* _WHAT IS REQUIRED_: Lines before the one containing "Open section 9 ОТВЕТСТВЕННАЯ ИГРА" are not wanted; restate the rest below word for word, through the last line, but drop any pictures.
-=-=-
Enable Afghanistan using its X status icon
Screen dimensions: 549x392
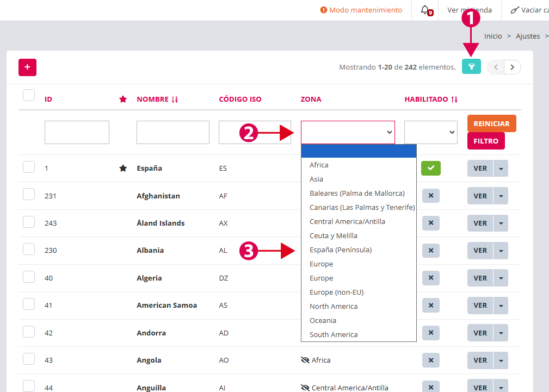pyautogui.click(x=430, y=196)
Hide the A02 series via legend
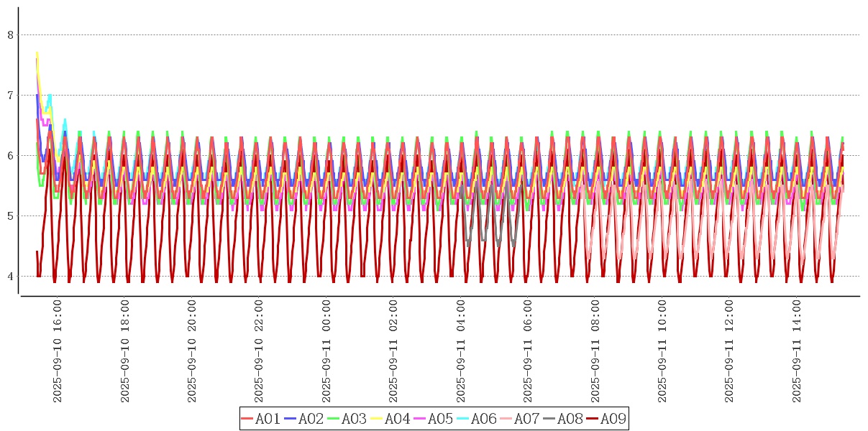Viewport: 868px width, 431px height. coord(304,419)
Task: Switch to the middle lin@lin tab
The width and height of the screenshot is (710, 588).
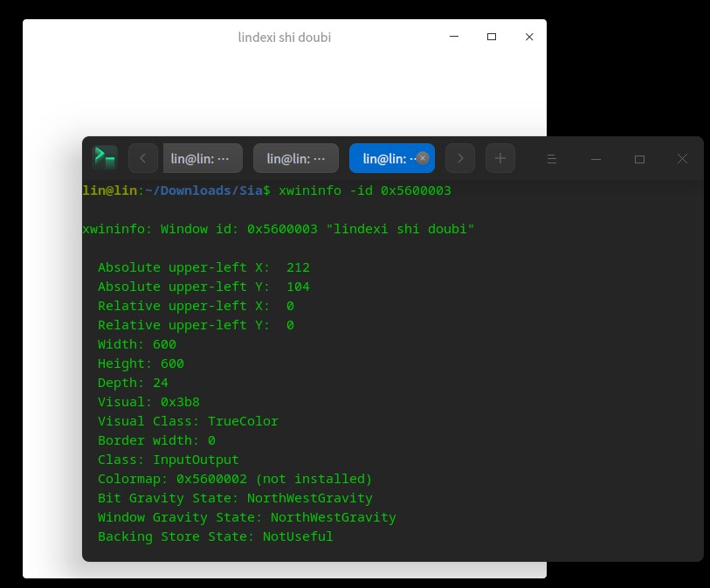Action: [295, 158]
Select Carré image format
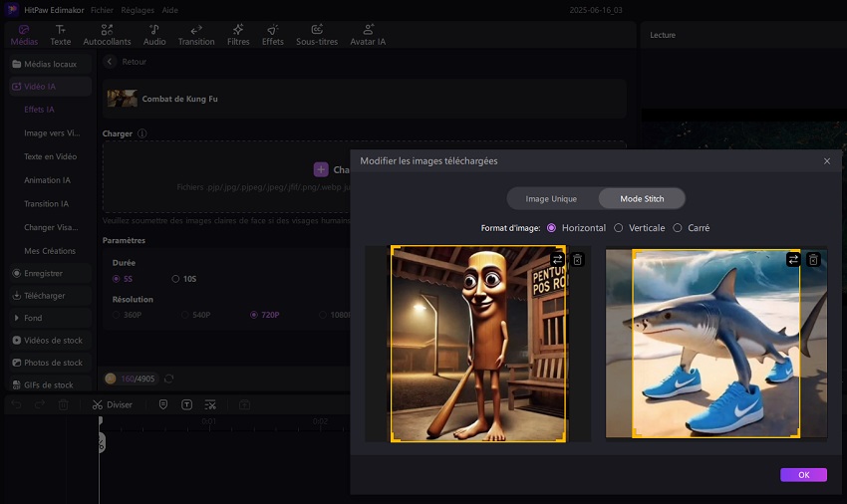This screenshot has width=847, height=504. tap(678, 228)
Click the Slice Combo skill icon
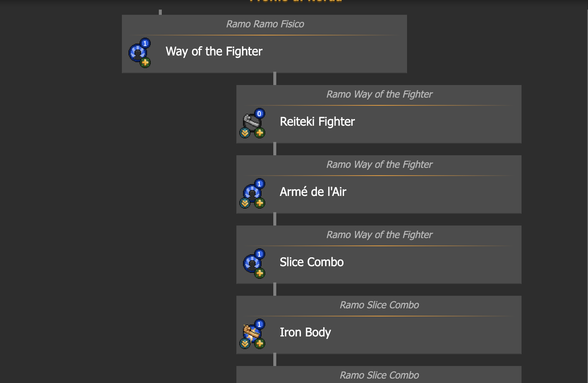Viewport: 588px width, 383px height. (x=252, y=263)
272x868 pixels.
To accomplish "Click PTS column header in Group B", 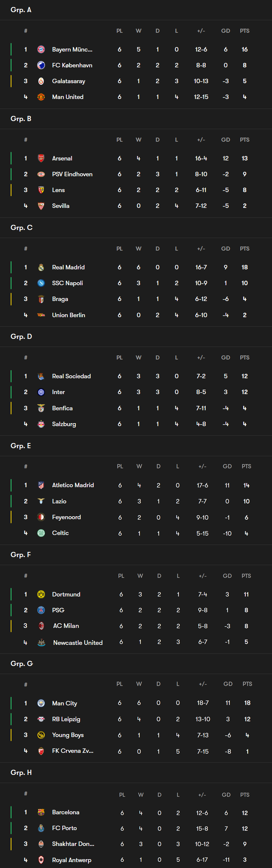I will (245, 140).
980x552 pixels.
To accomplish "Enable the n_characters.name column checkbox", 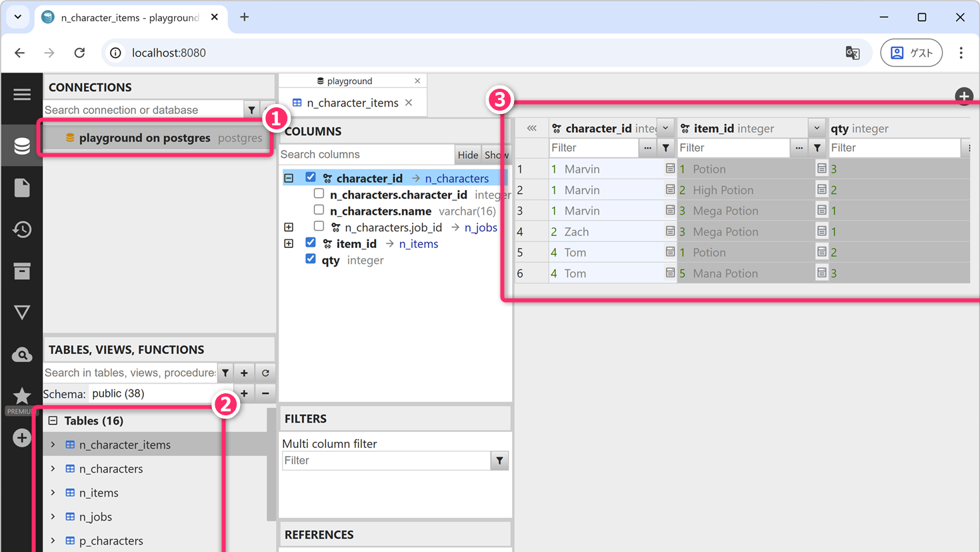I will click(319, 210).

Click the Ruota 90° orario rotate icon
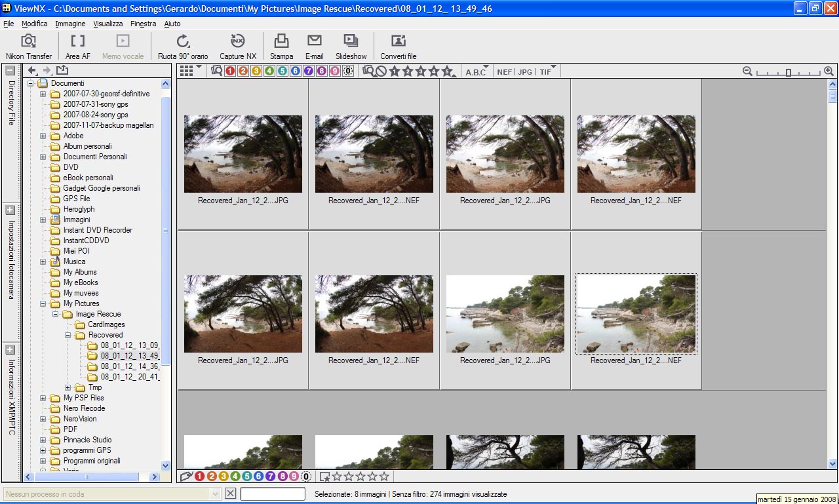point(183,41)
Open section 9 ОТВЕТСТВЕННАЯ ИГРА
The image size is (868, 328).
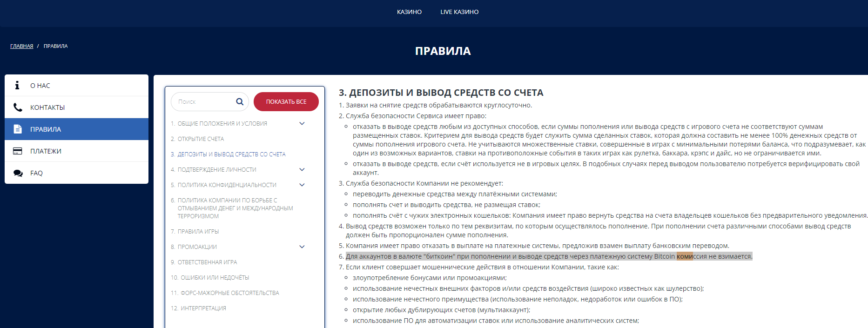pyautogui.click(x=204, y=262)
-=-=-
* _ANSWER SPACE_:
Open section 9 ОТВЕТСТВЕННАЯ ИГРА
The image size is (868, 328).
pyautogui.click(x=204, y=262)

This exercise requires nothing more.